** Available data follows **

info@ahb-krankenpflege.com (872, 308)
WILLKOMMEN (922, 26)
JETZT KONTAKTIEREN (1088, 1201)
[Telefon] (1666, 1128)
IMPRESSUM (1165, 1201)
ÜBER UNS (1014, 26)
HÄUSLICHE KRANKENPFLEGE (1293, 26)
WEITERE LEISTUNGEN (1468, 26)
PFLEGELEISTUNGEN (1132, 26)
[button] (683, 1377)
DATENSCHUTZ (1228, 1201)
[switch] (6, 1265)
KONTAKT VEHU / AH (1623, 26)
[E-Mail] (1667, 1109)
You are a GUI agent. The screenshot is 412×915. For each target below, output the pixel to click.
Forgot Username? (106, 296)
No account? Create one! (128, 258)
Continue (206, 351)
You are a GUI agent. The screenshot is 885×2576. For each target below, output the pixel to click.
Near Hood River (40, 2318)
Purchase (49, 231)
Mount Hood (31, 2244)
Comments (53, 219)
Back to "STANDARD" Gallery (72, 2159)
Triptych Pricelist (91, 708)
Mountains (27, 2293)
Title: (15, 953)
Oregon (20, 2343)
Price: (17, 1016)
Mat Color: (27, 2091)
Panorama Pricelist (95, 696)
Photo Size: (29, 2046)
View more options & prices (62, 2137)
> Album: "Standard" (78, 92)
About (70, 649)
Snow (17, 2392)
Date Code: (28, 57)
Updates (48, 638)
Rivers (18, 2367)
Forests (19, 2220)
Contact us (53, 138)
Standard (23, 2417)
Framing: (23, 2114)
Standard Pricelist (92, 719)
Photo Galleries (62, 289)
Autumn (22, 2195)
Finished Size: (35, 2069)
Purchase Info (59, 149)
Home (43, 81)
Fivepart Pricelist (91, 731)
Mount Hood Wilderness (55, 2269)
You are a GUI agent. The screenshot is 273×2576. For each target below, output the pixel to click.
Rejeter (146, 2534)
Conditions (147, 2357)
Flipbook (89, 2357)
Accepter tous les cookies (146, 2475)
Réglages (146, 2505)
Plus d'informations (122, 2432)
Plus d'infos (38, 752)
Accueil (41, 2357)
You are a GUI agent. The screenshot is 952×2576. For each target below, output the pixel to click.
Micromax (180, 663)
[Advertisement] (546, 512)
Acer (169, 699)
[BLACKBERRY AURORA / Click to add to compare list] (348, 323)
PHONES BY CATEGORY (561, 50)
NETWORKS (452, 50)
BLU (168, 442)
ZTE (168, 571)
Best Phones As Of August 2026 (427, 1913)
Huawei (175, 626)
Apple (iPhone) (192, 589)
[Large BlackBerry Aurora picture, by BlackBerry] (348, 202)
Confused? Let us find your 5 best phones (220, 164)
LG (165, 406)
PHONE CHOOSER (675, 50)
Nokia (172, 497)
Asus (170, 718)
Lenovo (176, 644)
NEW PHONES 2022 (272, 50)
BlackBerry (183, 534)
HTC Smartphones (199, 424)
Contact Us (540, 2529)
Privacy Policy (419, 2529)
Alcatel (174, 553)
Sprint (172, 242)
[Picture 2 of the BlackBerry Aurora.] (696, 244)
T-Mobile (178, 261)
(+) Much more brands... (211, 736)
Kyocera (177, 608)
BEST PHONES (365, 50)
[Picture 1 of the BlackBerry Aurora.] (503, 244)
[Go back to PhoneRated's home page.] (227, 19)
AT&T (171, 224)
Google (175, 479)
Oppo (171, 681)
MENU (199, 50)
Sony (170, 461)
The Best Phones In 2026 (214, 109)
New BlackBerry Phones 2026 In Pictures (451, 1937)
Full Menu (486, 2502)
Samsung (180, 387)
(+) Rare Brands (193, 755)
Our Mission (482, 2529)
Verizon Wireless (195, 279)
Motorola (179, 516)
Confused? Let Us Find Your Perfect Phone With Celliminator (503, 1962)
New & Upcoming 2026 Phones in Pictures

** End of Available data **

* **Instructions to follow**: Print the records above in full, exactly.

* **Task result**:
info@ahb-krankenpflege.com (872, 308)
WILLKOMMEN (922, 26)
JETZT KONTAKTIEREN (1088, 1201)
[Telefon] (1666, 1128)
IMPRESSUM (1165, 1201)
ÜBER UNS (1014, 26)
HÄUSLICHE KRANKENPFLEGE (1293, 26)
WEITERE LEISTUNGEN (1468, 26)
PFLEGELEISTUNGEN (1132, 26)
[button] (683, 1377)
DATENSCHUTZ (1228, 1201)
[switch] (6, 1265)
KONTAKT VEHU / AH (1623, 26)
[E-Mail] (1667, 1109)
You are a GUI agent. The screenshot is 412×915. For each target below, output the pixel to click.
Forgot Username? (106, 296)
No account? Create one! (128, 258)
Continue (206, 351)
You are a GUI agent. The screenshot is 885×2576. For each target below, output the pixel to click.
Near Hood River (40, 2318)
Purchase (49, 231)
Mount Hood (31, 2244)
Comments (53, 219)
Back to "STANDARD" Gallery (72, 2159)
Triptych Pricelist (91, 708)
Mountains (27, 2293)
Title: (15, 953)
Oregon (20, 2343)
Price: (17, 1016)
Mat Color: (27, 2091)
Panorama Pricelist (95, 696)
Photo Size: (29, 2046)
View more options & prices (62, 2137)
> Album: "Standard" (78, 92)
About (70, 649)
Snow (17, 2392)
Date Code: (28, 57)
Updates (48, 638)
Rivers (18, 2367)
Forests (19, 2220)
Contact us (53, 138)
Standard (23, 2417)
Framing: (23, 2114)
Standard Pricelist (92, 719)
Photo Galleries (62, 289)
Autumn (22, 2195)
Finished Size: (35, 2069)
Purchase Info (59, 149)
Home (43, 81)
Fivepart Pricelist (91, 731)
Mount Hood Wilderness (55, 2269)
You are a GUI agent. The screenshot is 273×2576. For each target below, output the pixel to click.
Rejeter (146, 2534)
Conditions (147, 2357)
Flipbook (89, 2357)
Accepter tous les cookies (146, 2475)
Réglages (146, 2505)
Plus d'informations (122, 2432)
Plus d'infos (38, 752)
Accueil (41, 2357)
You are a GUI agent. The screenshot is 952×2576. For each target below, output the pixel to click.
Micromax (180, 663)
[Advertisement] (546, 512)
Acer (169, 699)
[BLACKBERRY AURORA / Click to add to compare list] (348, 323)
PHONES BY CATEGORY (561, 50)
NETWORKS (452, 50)
BLU (168, 442)
ZTE (168, 571)
Best Phones As Of August 2026 (427, 1913)
Huawei (175, 626)
Apple (iPhone) (192, 589)
[Large BlackBerry Aurora picture, by BlackBerry] (348, 202)
Confused? Let us find your 5 best phones (220, 164)
LG (165, 406)
PHONE CHOOSER (675, 50)
Nokia (172, 497)
Asus (170, 718)
Lenovo (176, 644)
NEW PHONES 2022 (272, 50)
BlackBerry (183, 534)
HTC Smartphones (199, 424)
Contact Us (540, 2529)
Privacy Policy (419, 2529)
Alcatel (174, 553)
Sprint (172, 242)
[Picture 2 of the BlackBerry Aurora.] (696, 244)
T-Mobile (178, 261)
(+) Much more brands... (211, 736)
Kyocera (177, 608)
BEST PHONES (365, 50)
[Picture 1 of the BlackBerry Aurora.] (503, 244)
[Go back to PhoneRated's home page.] (227, 19)
AT&T (171, 224)
Google (175, 479)
Oppo (171, 681)
MENU (199, 50)
Sony (170, 461)
The Best Phones In 2026 (214, 109)
New BlackBerry Phones 2026 In Pictures (451, 1937)
Full Menu (486, 2502)
Samsung (180, 387)
(+) Rare Brands (193, 755)
Our Mission (482, 2529)
Verizon Wireless (195, 279)
Motorola (179, 516)
Confused? Let Us Find Your Perfect Phone With Celliminator (503, 1962)
New & Upcoming 2026 Phones in Pictures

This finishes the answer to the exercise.